Nearly 8% of children under the age of three and 4% of adults suffer
from food allergies, which cause not only unpleasant symptoms such as
dermatitis and diarrhea, but can cause fatal anaphylactic shock. Allergic
reactions occur when food ingredients, such as eggs, shellfish, or peanut
proteins, stimulate white blood cells called mast cells, and excessive amounts
of histamine or cytokines enter the bloodstream, resulting in inflammation of
the skin, eyes, or gastrointestinal tract.
In 2012, researchers reported that a small protein called histamine-releasing
factor (HRF) plays a pro- inflammatory role in asthma. The work continued this
year, and it turned out that this protein also serves as an
“amplifier” of food allergies. A new biochemical mechanism is reported
to regulate this factor, paving the way for the development of blood tests that
can help predict which patients will respond to allergy therapy , supporting
the idea that drugs designed to block said protein could prevent food allergies
.
Allergens increase levels of antibodies called immunoglobulin E (or IgE ),
which then bind to mast cells, and when the allergen hits IgE , histamine is
released, according to the authors of the study. Early in the study, scientists
suspected that allergens were often present at very low levels, perhaps too low
to activate mast cells in this way. Recent evidence has confirmed that after
triggering allergens, histamine-releasing factor binds to IgE and then
activates mast cells, increasing inflammation.

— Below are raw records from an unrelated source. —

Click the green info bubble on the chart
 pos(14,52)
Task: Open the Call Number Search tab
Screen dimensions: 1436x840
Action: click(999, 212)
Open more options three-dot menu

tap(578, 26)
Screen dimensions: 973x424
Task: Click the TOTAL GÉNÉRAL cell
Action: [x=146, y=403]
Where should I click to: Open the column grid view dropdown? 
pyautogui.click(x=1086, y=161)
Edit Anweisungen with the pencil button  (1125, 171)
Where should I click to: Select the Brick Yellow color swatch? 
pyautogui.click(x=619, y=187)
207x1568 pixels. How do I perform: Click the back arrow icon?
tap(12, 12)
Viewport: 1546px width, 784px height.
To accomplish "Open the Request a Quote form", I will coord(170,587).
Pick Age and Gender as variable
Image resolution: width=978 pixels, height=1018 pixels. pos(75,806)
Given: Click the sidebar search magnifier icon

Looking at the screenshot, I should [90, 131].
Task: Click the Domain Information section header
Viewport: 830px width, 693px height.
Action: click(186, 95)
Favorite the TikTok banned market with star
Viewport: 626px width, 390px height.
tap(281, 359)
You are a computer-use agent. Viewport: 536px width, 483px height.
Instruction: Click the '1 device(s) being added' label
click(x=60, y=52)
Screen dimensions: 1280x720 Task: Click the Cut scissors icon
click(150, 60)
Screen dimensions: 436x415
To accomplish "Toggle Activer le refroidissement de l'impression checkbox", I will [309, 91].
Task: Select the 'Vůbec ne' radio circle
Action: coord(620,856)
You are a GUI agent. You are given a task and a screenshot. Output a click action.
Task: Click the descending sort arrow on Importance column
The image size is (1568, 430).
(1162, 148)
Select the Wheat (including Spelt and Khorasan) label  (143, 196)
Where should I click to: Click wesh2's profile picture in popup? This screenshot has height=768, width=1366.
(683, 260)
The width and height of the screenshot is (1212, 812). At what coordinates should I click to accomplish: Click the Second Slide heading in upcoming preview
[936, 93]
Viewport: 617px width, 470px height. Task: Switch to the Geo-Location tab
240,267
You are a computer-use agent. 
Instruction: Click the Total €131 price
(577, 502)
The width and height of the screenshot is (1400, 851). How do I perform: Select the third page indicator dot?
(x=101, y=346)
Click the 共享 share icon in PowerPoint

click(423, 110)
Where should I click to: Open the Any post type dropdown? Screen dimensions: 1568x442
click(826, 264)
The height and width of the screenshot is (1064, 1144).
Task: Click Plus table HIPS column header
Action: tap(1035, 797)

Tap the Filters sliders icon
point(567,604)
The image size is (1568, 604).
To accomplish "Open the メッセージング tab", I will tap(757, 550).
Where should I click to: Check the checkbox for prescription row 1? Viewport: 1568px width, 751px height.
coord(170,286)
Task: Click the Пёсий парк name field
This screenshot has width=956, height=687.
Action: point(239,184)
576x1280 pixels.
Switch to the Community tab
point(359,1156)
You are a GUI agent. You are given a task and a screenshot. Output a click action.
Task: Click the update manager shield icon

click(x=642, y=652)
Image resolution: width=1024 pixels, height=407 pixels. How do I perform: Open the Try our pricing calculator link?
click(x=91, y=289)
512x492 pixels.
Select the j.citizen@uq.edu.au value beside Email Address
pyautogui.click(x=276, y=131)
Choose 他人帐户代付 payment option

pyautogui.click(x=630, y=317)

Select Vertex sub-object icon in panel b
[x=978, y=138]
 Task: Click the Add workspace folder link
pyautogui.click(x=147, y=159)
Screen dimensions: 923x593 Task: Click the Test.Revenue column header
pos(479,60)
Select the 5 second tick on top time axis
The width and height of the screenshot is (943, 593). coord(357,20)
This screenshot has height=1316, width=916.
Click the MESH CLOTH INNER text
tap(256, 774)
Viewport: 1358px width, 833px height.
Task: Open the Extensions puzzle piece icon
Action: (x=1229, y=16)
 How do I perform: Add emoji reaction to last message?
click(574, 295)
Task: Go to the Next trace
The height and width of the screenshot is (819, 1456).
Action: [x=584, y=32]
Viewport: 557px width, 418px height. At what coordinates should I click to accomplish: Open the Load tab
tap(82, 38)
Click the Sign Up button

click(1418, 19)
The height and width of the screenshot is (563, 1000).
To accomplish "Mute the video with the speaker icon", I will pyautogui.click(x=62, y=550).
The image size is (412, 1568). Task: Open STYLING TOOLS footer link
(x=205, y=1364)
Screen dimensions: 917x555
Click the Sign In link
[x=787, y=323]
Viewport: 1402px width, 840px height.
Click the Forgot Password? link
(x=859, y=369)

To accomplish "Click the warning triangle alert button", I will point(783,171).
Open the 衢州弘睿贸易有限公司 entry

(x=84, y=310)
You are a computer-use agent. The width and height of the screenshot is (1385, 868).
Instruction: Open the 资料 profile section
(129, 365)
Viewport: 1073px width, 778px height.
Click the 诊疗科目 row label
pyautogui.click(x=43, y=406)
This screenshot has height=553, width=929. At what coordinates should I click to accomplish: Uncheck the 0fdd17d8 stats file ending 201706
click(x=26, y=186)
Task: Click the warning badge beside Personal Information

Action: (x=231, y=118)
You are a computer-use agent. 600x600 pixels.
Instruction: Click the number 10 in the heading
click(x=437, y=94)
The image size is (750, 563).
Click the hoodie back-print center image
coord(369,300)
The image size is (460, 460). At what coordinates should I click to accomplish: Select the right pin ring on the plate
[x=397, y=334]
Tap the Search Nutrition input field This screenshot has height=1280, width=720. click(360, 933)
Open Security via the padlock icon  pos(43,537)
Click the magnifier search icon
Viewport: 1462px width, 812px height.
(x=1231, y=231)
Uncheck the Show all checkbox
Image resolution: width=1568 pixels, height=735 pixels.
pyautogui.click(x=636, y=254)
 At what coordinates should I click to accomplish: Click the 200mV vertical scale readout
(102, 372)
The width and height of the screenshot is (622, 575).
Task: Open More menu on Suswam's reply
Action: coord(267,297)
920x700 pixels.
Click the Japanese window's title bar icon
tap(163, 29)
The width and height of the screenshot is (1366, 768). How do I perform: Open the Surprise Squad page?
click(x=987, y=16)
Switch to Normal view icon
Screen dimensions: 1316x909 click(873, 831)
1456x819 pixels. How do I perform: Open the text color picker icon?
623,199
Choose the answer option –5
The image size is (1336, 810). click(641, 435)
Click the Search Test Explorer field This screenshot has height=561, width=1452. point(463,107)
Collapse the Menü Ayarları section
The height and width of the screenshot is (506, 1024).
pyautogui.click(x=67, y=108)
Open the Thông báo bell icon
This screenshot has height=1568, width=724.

To test the theory, the team raised mice sensitive to egg white and treated
them with an oral histamine-releasing protein inhibitor developed by the lab
for use in asthma-related experiments. To test the effectiveness of the
inhibitor, the scientists re-exposed treated and untreated mice to the
allergen. As expected, the untreated mice developed diarrhea and signs of
intestinal inflammation. However, these symptoms were delayed or significantly
less pronounced in mice treated with an inhibitor that reduced the reactivity
of mast cell allergens isolated from the intestines of allergic mice. to treat
people with food allergies, the authors say. The team observed higher levels of
IgE antibodies highly sensitive to HRF in the blood of egg-allergic children,
indicating that HRF contributes to food allergies in humans, as it does in
mice.
The group then followed the same children after starting an anti-allergic
treatment called oral allergy immunotherapy, in which patients consume
increasing amounts of eggs several times a day for several weeks. Once patients
achieve desensitization, they continue to consume eggs for twelve months. Egg
products are then withdrawn from the diet for two weeks before repeated
exposure to egg protein, as a test of the strength of the therapy. two weeks
after cessation of therapy, a low level of IgF- reactive IgE in the blood after
therapy was maintained. In contrast, children who showed re-sensitization to
egg whites immediately after interruption of therapy showed an increase in IgF-
reactive IgE .
The experiment showed that HRF is a potential target for drugs that are
effective in animal models. If a patient’s allergy goes unchecked regardless of
HRF levels, this could mean that the condition would be more difficult to
treat, the authors say. These tests also warrant future clinical monitoring of
HRF-resistant
IgE levels as a predictor of oral allergy immunotherapy outcomes. The lab
remains focused on developing potent HRF inhibitors and is currently testing
them using the mouse models described in the study. The goal of scientists is
to reduce the risk of developing allergic shock in patients. In the future,
such people may take an oral inhibitor as a preventive measure.